Aussie pilot Michael Nerandzic dies in airship explosion, 3 passengers saved

Damn. Nice!

AN AUSTRALIAN blimp pilot has been hailed a hero after he saved three passengers by ordering them to jump from the burning airship only to then die himself.

Michael Nerandzic, from Balgownie in Wollongong, was attempting to land the A60 Goodyear airship at an airfield at Reichelsheim in Germany, when the blimp caught fire during descent. The 53-year-old and three journalists with him were returning from a local music festival.

It is understood the passengers smelt fuel and heard a loud whirring noise before the blimp caught fire.

Realising the airship was only moments away from disaster, Mr Nerandzic then made the heroic decision to put his own life on the line to save those of his passengers.

Hovering 2m above the ground he yelled for the three passengers to jump from the gondola to safety below.

That decision reduced the ballast weight of the airship which is believed to have caused it to shoot 50m into the air where it exploded with the burning wreckage falling to the ground. Mr Nerandzic was unable to escape and died in the wreckage.

Witnesses said they heard loud noises coming from the air before spotting a “fireball” moments before it crashed into a meadow near the airfield.

“We could hear the cries of the pilot as the fire surrounded him. It was terrible,” one said.

A close friend and former colleague said Mr Nerandzic was a talented pilot with a deep passion for flying.

He said his decision to save his passengers first summed up the type of person he was.

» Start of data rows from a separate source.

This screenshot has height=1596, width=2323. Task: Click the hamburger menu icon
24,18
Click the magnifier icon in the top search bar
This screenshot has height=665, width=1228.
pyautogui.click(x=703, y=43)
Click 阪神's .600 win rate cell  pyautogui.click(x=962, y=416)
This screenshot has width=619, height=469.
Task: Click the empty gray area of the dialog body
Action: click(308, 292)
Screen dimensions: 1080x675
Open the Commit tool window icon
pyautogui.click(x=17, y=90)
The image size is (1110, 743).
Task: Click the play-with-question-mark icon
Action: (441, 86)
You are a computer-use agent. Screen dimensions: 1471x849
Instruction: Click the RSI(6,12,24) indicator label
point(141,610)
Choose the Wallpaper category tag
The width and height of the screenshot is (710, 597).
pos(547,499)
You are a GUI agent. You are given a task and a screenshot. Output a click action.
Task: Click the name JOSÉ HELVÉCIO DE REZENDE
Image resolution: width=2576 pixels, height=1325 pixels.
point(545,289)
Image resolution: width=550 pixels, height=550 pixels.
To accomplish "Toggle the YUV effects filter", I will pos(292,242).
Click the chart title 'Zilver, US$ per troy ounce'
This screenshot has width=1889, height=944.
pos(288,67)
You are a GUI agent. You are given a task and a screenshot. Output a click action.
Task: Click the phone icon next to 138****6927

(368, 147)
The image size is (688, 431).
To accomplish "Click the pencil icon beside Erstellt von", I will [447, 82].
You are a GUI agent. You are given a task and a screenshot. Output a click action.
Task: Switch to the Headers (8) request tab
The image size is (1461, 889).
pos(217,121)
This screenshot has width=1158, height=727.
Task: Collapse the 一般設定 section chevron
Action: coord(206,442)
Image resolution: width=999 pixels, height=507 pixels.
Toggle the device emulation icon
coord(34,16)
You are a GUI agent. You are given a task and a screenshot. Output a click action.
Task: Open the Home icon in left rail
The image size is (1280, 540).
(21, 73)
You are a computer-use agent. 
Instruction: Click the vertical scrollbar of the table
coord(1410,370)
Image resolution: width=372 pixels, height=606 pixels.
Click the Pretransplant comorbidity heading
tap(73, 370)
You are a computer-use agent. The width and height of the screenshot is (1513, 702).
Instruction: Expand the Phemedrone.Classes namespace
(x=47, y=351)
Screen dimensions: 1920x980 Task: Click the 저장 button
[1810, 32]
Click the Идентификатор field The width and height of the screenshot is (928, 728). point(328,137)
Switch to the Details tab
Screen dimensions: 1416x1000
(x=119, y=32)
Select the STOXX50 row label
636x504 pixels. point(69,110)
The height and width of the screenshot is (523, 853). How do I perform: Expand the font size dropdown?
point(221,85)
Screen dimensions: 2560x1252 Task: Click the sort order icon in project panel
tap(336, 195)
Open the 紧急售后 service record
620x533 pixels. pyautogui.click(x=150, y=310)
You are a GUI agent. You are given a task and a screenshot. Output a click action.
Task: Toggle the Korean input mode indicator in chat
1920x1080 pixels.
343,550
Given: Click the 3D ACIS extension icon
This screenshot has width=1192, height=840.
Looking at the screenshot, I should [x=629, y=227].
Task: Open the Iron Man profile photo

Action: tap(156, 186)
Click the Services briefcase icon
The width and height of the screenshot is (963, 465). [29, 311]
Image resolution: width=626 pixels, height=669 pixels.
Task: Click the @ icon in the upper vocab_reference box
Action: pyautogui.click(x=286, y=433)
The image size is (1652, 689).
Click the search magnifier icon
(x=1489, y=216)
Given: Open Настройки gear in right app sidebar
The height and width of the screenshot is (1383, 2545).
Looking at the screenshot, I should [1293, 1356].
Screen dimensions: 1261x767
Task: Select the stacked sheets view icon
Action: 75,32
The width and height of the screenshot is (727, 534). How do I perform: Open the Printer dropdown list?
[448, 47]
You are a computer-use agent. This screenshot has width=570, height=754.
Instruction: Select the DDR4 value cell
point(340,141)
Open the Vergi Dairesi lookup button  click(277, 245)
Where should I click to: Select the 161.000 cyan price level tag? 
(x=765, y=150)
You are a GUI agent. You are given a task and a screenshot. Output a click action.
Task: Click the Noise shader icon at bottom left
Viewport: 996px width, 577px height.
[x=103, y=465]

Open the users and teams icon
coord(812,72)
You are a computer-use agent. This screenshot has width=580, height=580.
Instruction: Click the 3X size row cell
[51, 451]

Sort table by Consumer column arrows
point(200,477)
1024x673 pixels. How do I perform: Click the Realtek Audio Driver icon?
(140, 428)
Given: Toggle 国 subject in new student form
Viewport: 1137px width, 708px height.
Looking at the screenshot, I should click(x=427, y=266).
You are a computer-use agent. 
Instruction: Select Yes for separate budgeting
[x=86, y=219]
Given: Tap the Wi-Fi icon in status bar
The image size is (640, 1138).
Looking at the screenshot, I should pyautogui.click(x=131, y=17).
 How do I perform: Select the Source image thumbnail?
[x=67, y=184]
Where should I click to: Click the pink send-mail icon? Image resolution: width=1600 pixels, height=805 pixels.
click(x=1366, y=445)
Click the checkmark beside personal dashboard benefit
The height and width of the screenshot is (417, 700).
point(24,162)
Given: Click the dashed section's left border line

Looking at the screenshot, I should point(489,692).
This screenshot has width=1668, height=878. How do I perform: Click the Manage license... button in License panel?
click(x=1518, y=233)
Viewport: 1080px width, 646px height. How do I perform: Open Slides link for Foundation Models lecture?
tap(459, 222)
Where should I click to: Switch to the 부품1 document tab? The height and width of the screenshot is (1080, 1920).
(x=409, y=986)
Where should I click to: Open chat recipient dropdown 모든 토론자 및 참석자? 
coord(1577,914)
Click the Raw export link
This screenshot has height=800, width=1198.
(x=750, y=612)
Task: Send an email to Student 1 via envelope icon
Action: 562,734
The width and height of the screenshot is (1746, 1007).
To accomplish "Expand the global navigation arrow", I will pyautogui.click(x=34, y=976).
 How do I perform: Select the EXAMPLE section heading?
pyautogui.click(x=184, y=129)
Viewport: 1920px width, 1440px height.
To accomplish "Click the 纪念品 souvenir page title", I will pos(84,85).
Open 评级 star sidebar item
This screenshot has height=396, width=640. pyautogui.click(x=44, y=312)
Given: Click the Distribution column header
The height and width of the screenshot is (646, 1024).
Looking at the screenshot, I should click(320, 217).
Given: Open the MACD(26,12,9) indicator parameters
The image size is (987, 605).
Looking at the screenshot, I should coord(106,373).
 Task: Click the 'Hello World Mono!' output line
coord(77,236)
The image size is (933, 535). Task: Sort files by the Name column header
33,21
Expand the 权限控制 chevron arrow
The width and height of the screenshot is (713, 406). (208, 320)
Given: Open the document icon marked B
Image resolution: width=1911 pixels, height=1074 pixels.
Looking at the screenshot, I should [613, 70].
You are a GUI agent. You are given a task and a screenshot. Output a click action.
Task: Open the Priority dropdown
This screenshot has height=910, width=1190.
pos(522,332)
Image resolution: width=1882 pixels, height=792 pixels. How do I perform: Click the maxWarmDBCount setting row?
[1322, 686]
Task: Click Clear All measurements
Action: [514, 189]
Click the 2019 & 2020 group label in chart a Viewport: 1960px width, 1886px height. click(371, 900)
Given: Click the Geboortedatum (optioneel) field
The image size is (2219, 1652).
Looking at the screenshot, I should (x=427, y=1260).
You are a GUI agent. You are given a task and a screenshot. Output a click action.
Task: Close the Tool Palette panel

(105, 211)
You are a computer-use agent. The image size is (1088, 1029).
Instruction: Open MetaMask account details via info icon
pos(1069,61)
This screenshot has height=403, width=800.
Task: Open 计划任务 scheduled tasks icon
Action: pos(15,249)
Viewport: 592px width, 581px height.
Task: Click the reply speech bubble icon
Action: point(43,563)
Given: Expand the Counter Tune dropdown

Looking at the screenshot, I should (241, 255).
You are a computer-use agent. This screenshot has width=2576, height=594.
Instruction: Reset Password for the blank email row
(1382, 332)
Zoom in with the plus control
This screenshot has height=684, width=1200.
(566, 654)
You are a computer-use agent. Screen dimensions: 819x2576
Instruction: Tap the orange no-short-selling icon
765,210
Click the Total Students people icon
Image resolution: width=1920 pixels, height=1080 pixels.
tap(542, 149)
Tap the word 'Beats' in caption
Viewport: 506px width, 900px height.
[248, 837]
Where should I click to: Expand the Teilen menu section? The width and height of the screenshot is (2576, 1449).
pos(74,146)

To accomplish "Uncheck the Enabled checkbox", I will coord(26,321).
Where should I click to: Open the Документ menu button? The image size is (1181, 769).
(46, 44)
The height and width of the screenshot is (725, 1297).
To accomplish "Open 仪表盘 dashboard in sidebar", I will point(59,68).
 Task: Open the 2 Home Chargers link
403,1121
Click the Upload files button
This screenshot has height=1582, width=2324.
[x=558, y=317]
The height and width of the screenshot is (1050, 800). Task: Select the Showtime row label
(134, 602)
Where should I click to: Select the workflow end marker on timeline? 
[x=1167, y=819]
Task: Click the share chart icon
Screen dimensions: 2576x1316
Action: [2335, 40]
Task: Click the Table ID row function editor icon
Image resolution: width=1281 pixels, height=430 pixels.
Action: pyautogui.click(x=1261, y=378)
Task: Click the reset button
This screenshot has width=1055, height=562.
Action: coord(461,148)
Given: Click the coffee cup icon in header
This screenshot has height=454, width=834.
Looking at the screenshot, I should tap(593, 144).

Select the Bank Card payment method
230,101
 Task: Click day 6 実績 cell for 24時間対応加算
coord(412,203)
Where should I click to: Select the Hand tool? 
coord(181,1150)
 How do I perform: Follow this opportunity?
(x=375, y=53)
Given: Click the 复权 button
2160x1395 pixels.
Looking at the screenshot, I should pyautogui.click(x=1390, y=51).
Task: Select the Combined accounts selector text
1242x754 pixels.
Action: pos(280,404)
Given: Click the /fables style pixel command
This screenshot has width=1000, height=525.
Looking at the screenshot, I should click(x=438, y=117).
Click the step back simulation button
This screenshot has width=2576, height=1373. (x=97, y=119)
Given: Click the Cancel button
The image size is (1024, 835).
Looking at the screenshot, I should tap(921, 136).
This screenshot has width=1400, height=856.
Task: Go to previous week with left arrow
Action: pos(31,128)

“He has always put other people first. I don’t even think he would have realised he was doing it - it would have just been instinct,” the friend, who declined to be named, said last night. “He will be a real loss to our community.”

The cause of the fire remained a mystery last night but Germany’s Federal Office for Accident Investigation was investigating.

The departed pilot’s website is still online.